When you are a diamond merchant everyone thinks you walk around with bags of priceless gems. Of course that’s not true, but gem dealers and bankers are always the ones targeted by robbers. That’s why we carry silent hold-up alarms and look both ways before we cross the street. If we return to our parked car we check our tires to make sure they are inflated and glance over our shoulders to make sure no one has followed us.

In my thirties I began a program that would end up giving thousands of gems to kids. I would later discover that one could never go bankrupt from giving too much. In 2001, I gave boxes of fine jewelry to two gentleman dressed in black who barged into our store during the holiday season. It is hard to say no when guns are pointed at one’s chest. Thanks to insurance, our small boutique was saved.

Last night I returned to my old car and saw a pile of broken glass by my rear passenger door. I thought there must have been a crash right beside my vehicle. Then I realized the glass was from my own car! The tires were fine. Nothing was stolen. Through the gaping hole I saw my defunct computer in the seat. I was planning to dispose of it the next day. The back seat was filled with tempered glass that had exploded from the impact of the vandal’s hammer. Perhaps the vandal discovered my clunky old Macintosh was too heavy to carry.
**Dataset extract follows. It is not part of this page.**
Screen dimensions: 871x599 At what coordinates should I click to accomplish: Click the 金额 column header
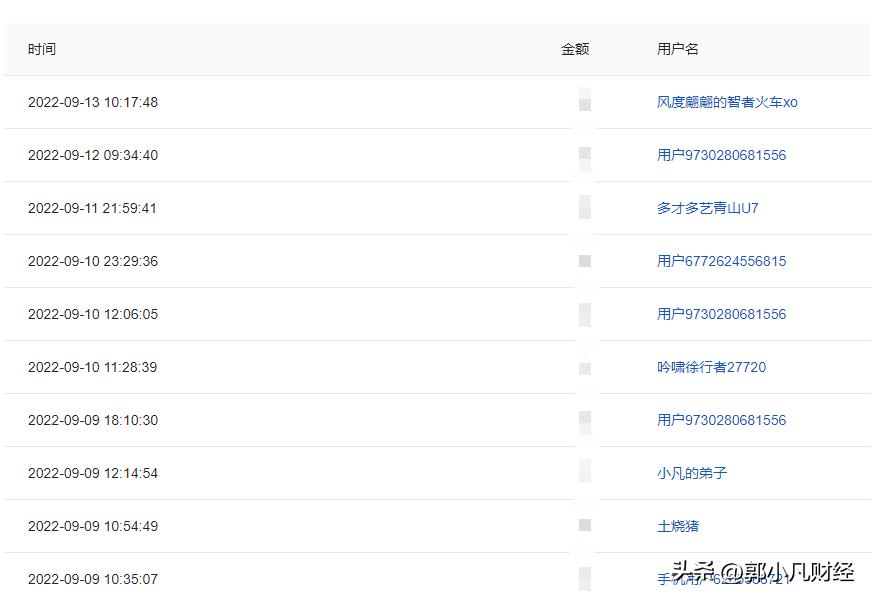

A CD of the Beatles greatest hits was half buried in the graveyard of broken glass. Maybe the vandal didn’t like English rock bands. My registration, title, and garage door opener rested tidy in the junk compartment. There was no sense in calling the police. I didn’t have coverage for vandalism. It was probably my fault for teasing a robber with an antique Apple computer that might be worth millions.

I scanned to make sure no one was watching and slowly drove out of the parking lot. Residue of glass shards trickled down the side of the car every time I ran over a small bump. The 55 freeway pounded me with chilly Southern California air. I always wanted a convertible.

I arrived home, took a shower, went to sleep and had wonderful dreams. I woke refreshed and dressed in a black suit and purple tie. My wife reminded me I needed to replace my car window. The amazing thing is between the hours when I arrived home until the morning I never once thought of the broken window! It was simply a glitch in the matrix of life. There was no problem, but a learning experience. Maybe the lesson was simply not to put old computers in one’s back seat.

I hope the vandal learned that one should not smash other peoples’ windows. If I knew he really wanted that old computer I certainly would have given it to him. I’m sure the universe had good intentions for both the smasher and myself.

For me, the jewelry business has been both exhilarating and wonderfully terrifying- just as life should be.

Any danger I have ever encountered has been dwarfed from the wisdom and joy I have received. My adoptive mother instructed me to be the best of whatever I chose to be. I still hear her kind words in my ears.